→ **ROWS**

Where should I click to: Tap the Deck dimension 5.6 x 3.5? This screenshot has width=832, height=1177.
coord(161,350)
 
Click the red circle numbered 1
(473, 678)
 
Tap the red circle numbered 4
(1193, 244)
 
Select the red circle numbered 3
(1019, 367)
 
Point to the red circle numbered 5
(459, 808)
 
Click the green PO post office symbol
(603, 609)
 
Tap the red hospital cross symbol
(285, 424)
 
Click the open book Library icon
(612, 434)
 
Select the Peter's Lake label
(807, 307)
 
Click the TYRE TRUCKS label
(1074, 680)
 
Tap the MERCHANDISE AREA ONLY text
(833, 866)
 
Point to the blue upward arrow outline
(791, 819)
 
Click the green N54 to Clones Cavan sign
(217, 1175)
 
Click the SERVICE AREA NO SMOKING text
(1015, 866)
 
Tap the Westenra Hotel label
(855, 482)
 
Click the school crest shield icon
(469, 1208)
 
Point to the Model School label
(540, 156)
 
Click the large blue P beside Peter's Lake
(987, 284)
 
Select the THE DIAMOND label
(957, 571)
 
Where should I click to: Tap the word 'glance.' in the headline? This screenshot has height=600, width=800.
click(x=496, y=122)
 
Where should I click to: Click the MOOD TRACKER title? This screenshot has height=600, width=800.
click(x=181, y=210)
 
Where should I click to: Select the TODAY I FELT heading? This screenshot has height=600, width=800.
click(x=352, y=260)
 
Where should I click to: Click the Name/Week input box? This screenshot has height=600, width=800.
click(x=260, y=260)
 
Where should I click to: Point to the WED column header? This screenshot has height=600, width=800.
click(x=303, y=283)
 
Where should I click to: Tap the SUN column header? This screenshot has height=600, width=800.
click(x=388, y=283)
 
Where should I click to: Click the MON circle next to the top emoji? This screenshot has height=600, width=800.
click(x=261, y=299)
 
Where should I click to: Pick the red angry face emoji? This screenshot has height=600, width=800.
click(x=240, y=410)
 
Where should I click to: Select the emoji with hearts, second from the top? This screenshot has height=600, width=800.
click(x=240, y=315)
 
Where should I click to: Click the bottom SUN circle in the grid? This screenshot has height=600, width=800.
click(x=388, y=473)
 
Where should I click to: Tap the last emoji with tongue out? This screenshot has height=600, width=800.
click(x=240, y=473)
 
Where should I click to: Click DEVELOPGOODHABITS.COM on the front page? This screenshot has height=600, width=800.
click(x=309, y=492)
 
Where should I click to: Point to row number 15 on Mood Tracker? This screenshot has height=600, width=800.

→ **THE TASK**
Reproduce all of the lines above word for word, keeping their order.

→ **WRITTEN SOLUTION**
Where should I click to: Tap the Deck dimension 5.6 x 3.5? This screenshot has width=832, height=1177.
coord(161,350)
 
Click the red circle numbered 1
(473, 678)
 
Tap the red circle numbered 4
(1193, 244)
 
Select the red circle numbered 3
(1019, 367)
 
Point to the red circle numbered 5
(459, 808)
 
Click the green PO post office symbol
(603, 609)
 
Tap the red hospital cross symbol
(285, 424)
 
Click the open book Library icon
(612, 434)
 
Select the Peter's Lake label
(807, 307)
 
Click the TYRE TRUCKS label
(1074, 680)
 
Tap the MERCHANDISE AREA ONLY text
(833, 866)
 
Point to the blue upward arrow outline
(791, 819)
 
Click the green N54 to Clones Cavan sign
(217, 1175)
 
Click the SERVICE AREA NO SMOKING text
(1015, 866)
 
Tap the Westenra Hotel label
(855, 482)
 
Click the school crest shield icon
(469, 1208)
 
Point to the Model School label
(540, 156)
 
Click the large blue P beside Peter's Lake
(987, 284)
 
Select the THE DIAMOND label
(957, 571)
 
Where should I click to: Tap the word 'glance.' in the headline? This screenshot has height=600, width=800.
click(x=496, y=122)
 
Where should I click to: Click the MOOD TRACKER title? This screenshot has height=600, width=800.
click(x=181, y=210)
 
Where should I click to: Select the TODAY I FELT heading? This screenshot has height=600, width=800.
click(x=352, y=260)
 
Where should I click to: Click the Name/Week input box? This screenshot has height=600, width=800.
click(x=260, y=260)
 
Where should I click to: Point to the WED column header? This screenshot has height=600, width=800.
click(x=303, y=283)
 
Where should I click to: Tap the SUN column header? This screenshot has height=600, width=800.
click(x=388, y=283)
 
Where should I click to: Click the MON circle next to the top emoji? This screenshot has height=600, width=800.
click(x=261, y=299)
 
Where should I click to: Pick the red angry face emoji? This screenshot has height=600, width=800.
click(x=240, y=410)
 
Where should I click to: Select the emoji with hearts, second from the top? This screenshot has height=600, width=800.
click(x=240, y=315)
 
Where should I click to: Click the bottom SUN circle in the grid? This screenshot has height=600, width=800.
click(x=388, y=473)
 
Where should I click to: Tap the last emoji with tongue out? This screenshot has height=600, width=800.
click(x=240, y=473)
 
Where should I click to: Click DEVELOPGOODHABITS.COM on the front page? This screenshot has height=600, width=800.
click(x=309, y=492)
 
Where should I click to: Point to row number 15 on Mood Tracker? This screenshot has height=600, width=800.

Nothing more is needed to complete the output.